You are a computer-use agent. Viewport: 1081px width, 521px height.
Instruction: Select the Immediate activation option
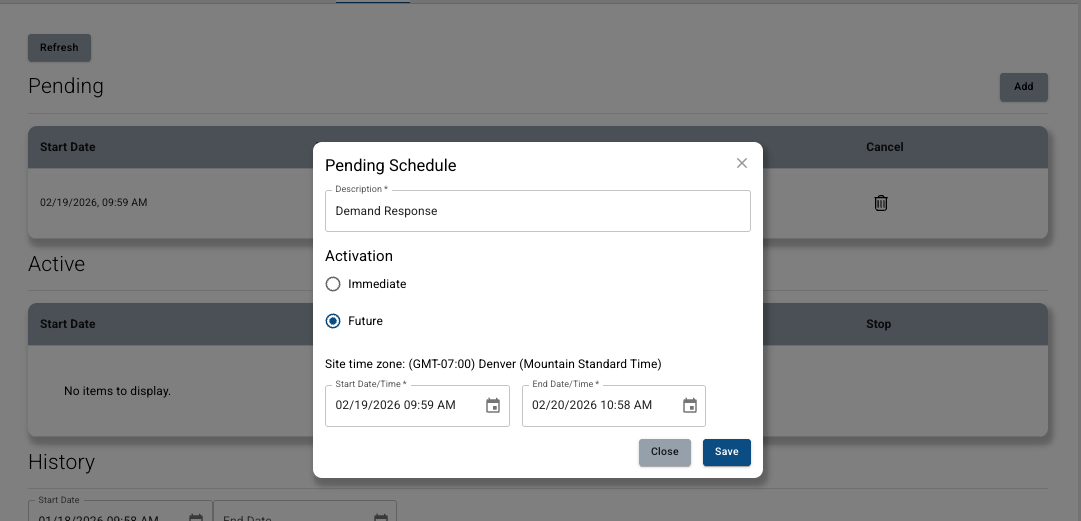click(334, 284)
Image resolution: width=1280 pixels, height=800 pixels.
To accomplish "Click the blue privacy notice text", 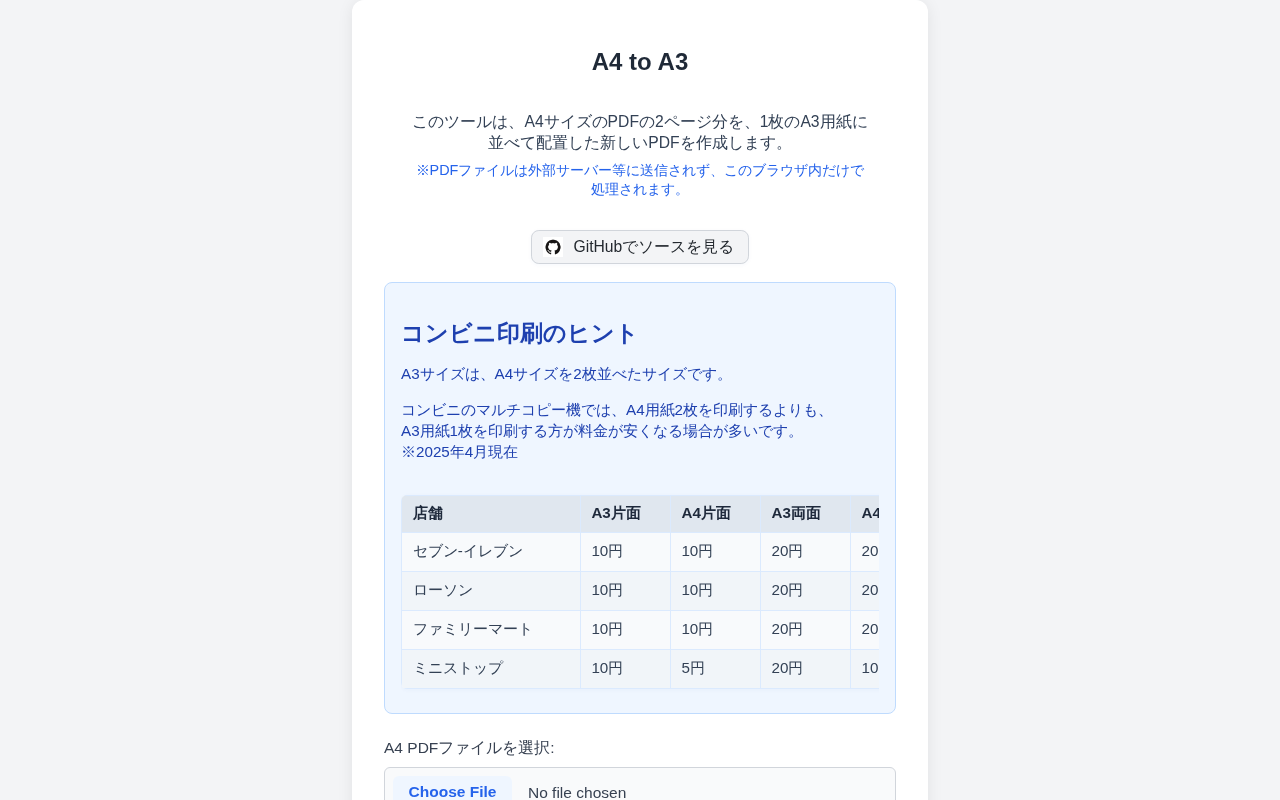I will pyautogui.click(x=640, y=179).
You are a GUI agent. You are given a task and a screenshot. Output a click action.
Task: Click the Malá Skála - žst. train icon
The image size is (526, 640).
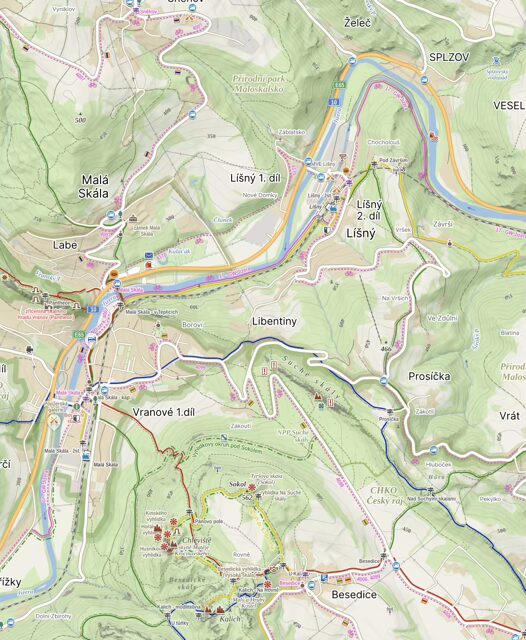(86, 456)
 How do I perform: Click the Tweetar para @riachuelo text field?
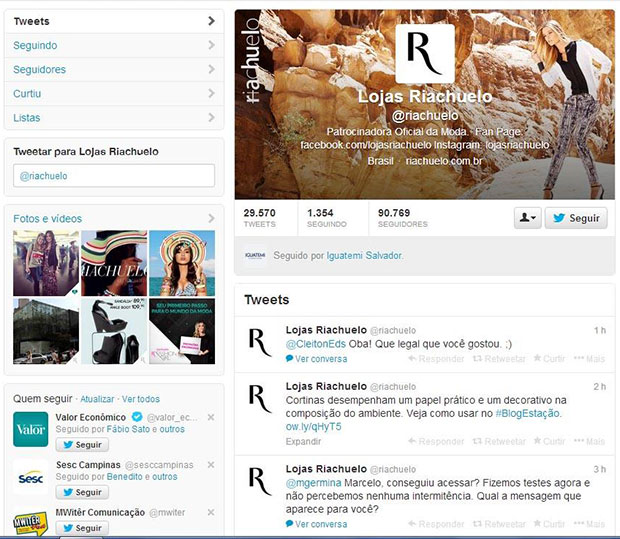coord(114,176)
——————
▶ [Task directions] For every line of the material above that contains the word "agent", show the line.

▶ [Output below]
You are a computer-use agent. Viewport: 1081px width, 521px height.
You are a GUI agent. You are given a task and a screenshot. Output a click action.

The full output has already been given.